Posted on Apr 7th, 2015 | Credit, Debt

If you feel like you’re the only Millennial with financial problems, know you’re not alone. In fact, 42 percent of Millennials say that debt is their "biggest financial concern". Additionally, half of college grads still rely on their family for financial support.

Not exactly a pretty set of numbers, huh?

Take a deep breath, and take a closer, more honest look at your finances. Let’s start with your credit report.

What’s a Credit Report?
A credit report is a snapshot of your debt at a certain point in time. It states how much debt you have, how often you pay this debt on time, the names of the creditors collecting your debt, the amount of debt past due, etc. (See sample credit report here.) This report is compiled by the Big 3 credit bureaus, namely Equifax, Experian and TransUnion.
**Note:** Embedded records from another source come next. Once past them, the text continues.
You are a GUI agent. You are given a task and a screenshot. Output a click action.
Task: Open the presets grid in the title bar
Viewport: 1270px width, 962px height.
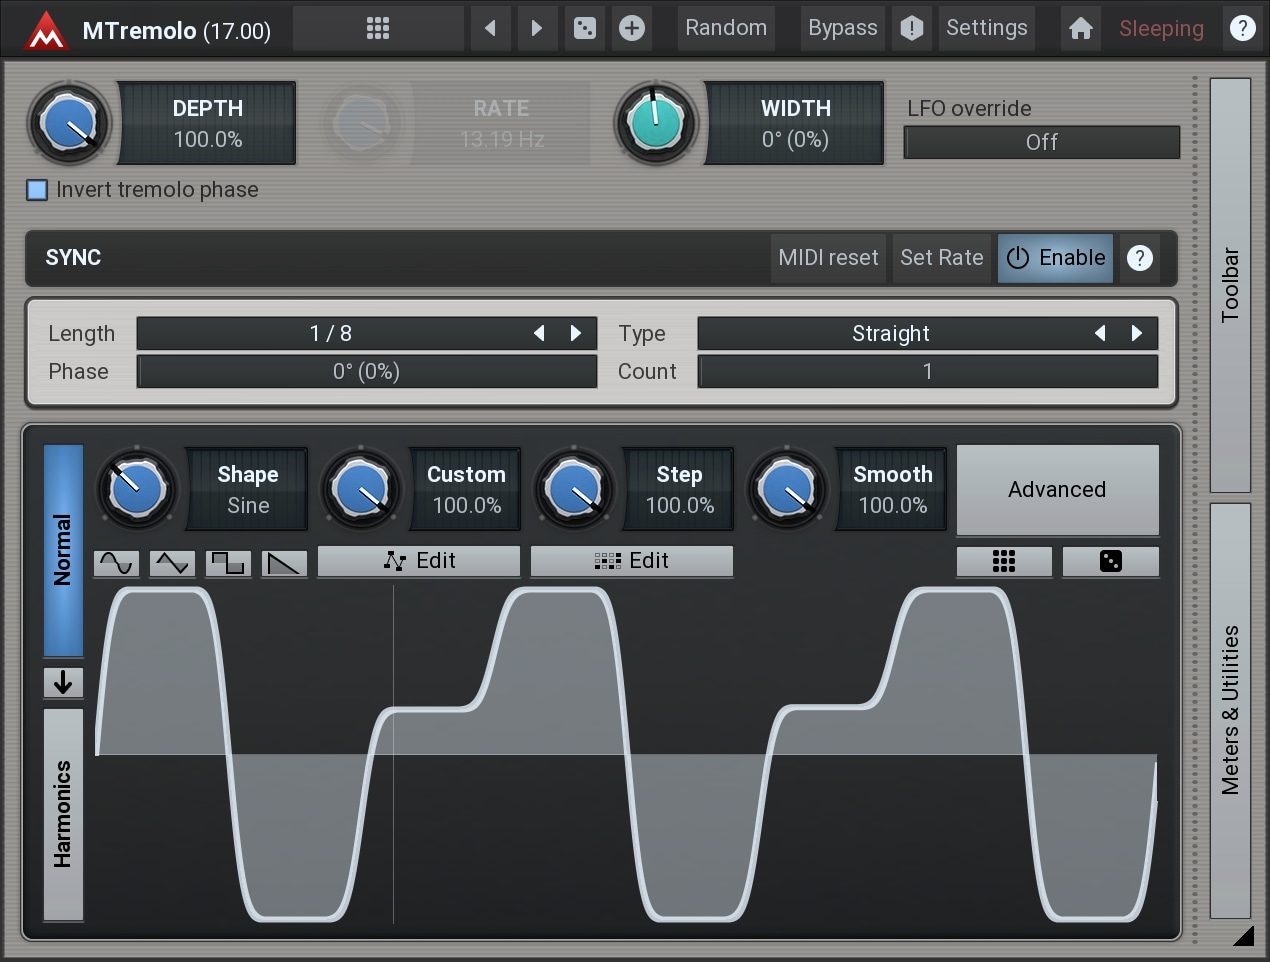click(x=378, y=28)
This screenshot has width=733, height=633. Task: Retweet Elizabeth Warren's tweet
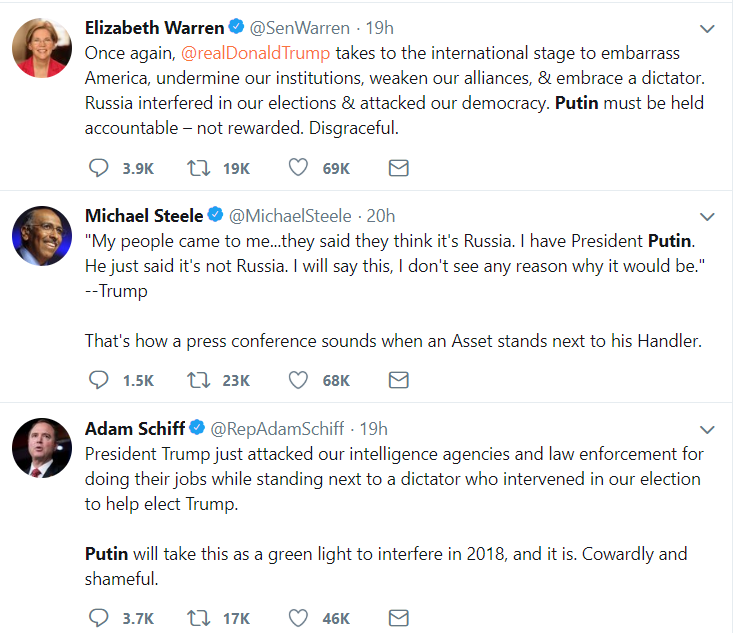point(199,168)
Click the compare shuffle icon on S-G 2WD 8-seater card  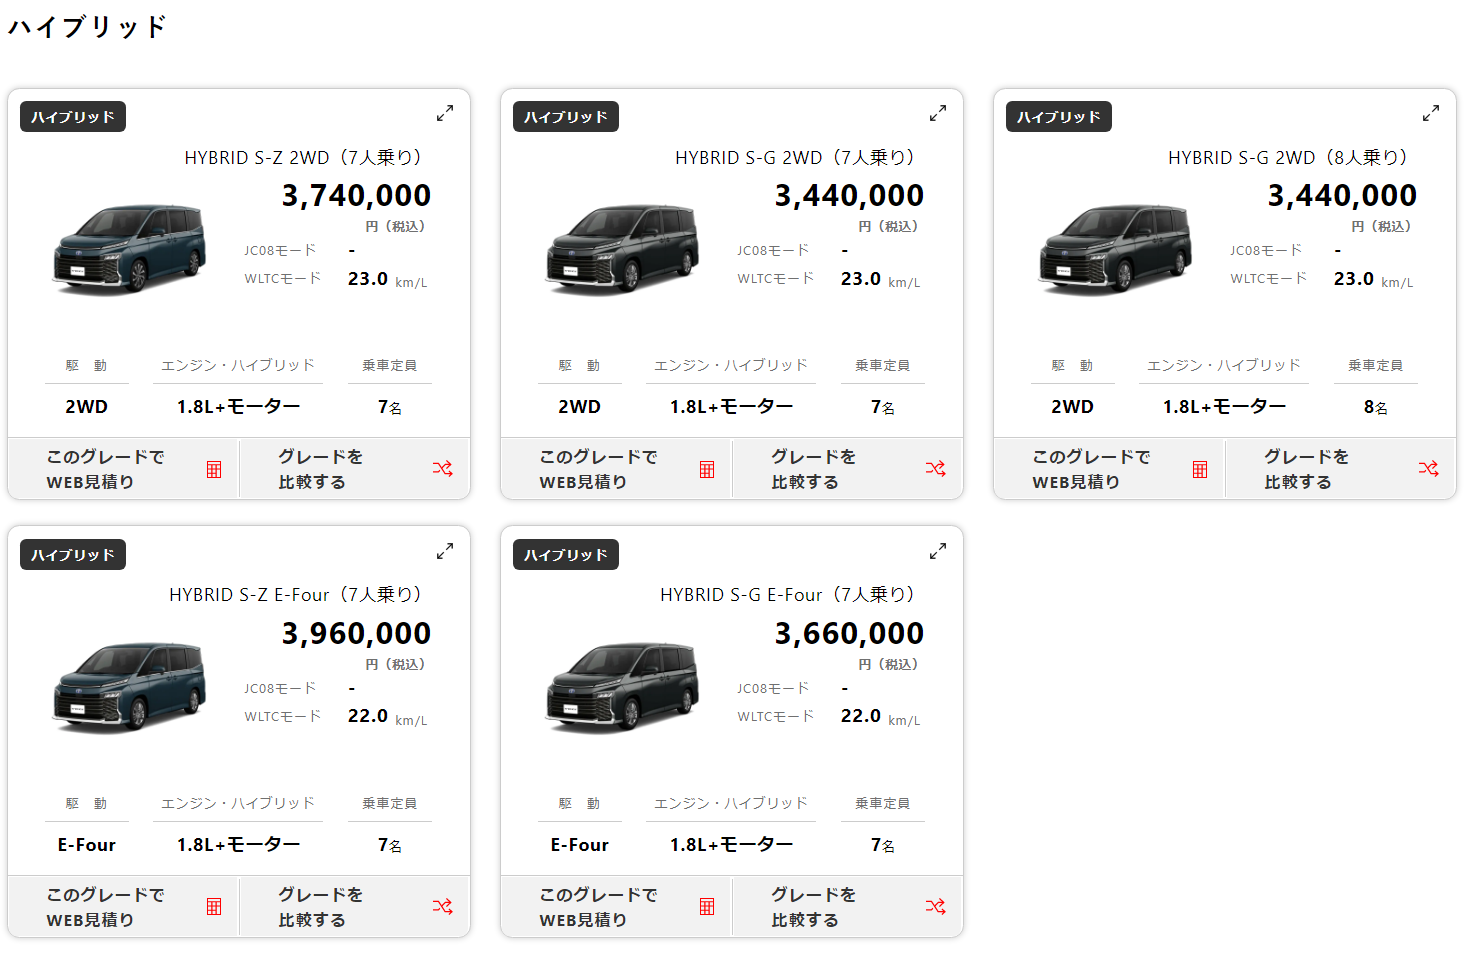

To get a complete picture of your debt, it’s best to get a credit report from all three. Each gathers credit information from different sources so they’re bound to produce conflicting reports. You’d probably want to take the most conservative view on your report, because it’s the basis for the number that’ll make or break your credit standing: your credit score.

What’s a Credit Score?
If a creditor wants to check whether you’re "credit-worthy" or not, the first thing they’ll look at is your credit score. This score is calculated from the following information on your credit report:

  • History of payments
  • Type of credit
  • Total money owed
  • New credit
  • Credit history length

How Can I Improve My Credit Score? 
There’s no magical trick that’ll wipe out your debt overnight, but you can try these tips on for size:

  • Pay off your short-term debts first. These may seem small, but those nasty little buggers known as "interest" can pile up over time and do a number (no pun intended) on your bank account. If you can eliminate credit card debt — or any short-term debts — as soon as possible, you’ll find it much easier to take on the long-term ones.
  • Make an expense report. Take all your receipts, invoices and the like from previous months, and make a report. Tools like excel sheets or Google Docs help to organize your financial information.
  • Create a budget. From your expense report, decide what you can cut or eliminate. To help you figure out an upper limit for your expenses, deduct your target monthly savings from your monthly income. If the resulting number is too low for you, you have two choices: lower your target monthly savings, or cut down your average monthly expenses.
  • Lower monthly expenses. Managing debt when household expenses are through the roof can seem like an impossible task. Take a close look at your monthly bills and see what you can cut. Lose the cable and switch to Netflix. Check out what type of discounts you can apply to your car insurance. Many providers offer deep discounts for being a good driver or keeping your miles low. By keeping your monthly expenses as low as possible, you can apply those savings toward bringing down your debt.

Keep at It
Don’t be discouraged if you’re not seeing immediate, significant results to your efforts to improve your credit standing. Having a patient mindset and paying your debts on time is the key to turning your credit around.